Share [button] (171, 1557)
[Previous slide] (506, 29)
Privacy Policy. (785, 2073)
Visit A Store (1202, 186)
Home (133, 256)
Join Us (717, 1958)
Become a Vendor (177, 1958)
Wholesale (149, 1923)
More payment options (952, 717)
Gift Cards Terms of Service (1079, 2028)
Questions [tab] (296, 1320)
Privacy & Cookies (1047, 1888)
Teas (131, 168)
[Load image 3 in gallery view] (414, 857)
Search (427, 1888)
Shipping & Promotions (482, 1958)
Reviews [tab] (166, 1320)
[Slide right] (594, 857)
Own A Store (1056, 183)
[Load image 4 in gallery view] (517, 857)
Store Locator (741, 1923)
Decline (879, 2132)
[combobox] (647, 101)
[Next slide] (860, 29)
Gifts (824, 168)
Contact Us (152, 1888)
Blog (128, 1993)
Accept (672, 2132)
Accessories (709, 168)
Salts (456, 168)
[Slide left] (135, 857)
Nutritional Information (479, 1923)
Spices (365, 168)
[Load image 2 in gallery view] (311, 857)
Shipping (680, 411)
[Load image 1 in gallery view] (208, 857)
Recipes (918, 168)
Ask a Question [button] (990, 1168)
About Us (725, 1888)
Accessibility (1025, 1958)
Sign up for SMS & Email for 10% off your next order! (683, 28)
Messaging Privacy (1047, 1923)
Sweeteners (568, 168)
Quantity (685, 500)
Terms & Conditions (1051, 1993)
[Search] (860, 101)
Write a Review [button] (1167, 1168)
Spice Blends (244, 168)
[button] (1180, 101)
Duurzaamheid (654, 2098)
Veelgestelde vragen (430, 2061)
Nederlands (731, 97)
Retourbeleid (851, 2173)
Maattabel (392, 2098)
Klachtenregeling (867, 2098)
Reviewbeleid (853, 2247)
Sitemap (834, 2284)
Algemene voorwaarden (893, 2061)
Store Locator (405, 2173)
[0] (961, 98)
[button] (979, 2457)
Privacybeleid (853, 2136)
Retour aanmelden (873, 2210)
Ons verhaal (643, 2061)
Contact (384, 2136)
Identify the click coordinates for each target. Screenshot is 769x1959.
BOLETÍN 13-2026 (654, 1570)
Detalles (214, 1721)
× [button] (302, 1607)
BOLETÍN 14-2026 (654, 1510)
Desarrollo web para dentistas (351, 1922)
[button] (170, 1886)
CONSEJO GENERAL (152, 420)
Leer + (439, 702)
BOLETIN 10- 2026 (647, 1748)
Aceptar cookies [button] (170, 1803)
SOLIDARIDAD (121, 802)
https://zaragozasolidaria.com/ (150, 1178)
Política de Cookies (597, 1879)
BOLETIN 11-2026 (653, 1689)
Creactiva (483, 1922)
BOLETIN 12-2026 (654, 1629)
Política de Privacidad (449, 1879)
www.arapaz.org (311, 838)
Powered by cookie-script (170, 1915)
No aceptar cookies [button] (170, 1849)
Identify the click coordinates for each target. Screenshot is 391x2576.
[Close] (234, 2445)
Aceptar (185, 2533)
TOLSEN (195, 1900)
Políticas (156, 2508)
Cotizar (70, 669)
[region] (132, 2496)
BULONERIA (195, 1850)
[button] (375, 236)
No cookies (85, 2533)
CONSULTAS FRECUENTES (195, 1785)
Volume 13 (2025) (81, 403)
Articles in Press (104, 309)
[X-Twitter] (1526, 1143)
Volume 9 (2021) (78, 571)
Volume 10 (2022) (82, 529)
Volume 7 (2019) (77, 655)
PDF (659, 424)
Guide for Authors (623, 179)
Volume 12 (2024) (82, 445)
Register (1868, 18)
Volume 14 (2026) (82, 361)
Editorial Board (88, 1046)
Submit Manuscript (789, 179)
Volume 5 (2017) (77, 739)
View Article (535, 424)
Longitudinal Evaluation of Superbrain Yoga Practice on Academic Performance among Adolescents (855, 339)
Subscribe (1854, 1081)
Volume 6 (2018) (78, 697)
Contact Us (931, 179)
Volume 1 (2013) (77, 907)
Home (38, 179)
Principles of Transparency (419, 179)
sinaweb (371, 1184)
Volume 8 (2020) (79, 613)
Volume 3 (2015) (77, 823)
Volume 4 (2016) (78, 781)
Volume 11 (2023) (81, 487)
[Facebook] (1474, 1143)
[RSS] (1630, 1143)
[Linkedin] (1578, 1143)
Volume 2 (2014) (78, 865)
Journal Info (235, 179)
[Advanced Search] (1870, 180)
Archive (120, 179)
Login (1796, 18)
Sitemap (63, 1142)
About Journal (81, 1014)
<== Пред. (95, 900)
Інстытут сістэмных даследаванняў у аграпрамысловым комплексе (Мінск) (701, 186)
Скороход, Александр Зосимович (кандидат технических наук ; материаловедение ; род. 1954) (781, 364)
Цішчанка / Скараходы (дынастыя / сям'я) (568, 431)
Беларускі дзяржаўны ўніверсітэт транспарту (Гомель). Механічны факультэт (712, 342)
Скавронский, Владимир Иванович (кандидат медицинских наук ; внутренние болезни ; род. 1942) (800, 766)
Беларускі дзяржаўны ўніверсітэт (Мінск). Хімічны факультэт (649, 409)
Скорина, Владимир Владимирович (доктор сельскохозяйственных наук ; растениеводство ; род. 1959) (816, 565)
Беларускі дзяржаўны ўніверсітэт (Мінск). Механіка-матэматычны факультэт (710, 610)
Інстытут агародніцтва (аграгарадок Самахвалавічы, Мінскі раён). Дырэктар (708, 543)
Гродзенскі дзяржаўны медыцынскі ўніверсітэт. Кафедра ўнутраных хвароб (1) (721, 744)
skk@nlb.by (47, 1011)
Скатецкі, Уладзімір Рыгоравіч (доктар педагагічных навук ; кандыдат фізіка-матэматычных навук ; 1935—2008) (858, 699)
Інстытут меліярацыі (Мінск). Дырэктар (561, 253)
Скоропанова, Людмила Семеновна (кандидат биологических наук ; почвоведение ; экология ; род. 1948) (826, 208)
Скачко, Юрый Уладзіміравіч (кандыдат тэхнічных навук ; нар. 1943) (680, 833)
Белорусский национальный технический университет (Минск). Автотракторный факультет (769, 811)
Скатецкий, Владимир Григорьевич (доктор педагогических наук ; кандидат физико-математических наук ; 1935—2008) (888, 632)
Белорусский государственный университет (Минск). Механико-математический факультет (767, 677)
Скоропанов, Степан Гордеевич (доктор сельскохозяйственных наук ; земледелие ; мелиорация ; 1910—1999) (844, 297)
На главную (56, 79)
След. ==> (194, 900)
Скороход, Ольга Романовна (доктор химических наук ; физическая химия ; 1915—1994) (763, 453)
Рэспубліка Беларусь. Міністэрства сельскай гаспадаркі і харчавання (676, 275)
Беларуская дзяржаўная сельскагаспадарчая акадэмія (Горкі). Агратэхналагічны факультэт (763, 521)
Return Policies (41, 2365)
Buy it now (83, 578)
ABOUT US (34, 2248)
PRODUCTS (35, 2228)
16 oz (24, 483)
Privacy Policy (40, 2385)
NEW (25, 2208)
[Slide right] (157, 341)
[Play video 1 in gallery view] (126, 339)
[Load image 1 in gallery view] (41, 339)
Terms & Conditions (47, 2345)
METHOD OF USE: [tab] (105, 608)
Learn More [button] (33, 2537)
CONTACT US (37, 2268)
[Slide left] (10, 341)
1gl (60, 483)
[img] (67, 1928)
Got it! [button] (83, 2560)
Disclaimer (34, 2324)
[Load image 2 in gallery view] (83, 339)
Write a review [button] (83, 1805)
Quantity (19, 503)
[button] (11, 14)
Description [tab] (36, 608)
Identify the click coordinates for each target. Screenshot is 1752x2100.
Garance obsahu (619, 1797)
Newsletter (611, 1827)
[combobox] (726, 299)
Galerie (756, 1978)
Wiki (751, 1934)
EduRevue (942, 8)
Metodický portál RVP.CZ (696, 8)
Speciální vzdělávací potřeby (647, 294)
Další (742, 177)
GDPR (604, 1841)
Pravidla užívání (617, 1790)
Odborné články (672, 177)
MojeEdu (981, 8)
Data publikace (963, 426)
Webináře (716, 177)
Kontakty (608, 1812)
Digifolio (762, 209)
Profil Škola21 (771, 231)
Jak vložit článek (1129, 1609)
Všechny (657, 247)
::::::
▸ Required work
Each line holding the string "Load" counts once. Work out the number of such lines in the data and give only that.

▸ Response area
6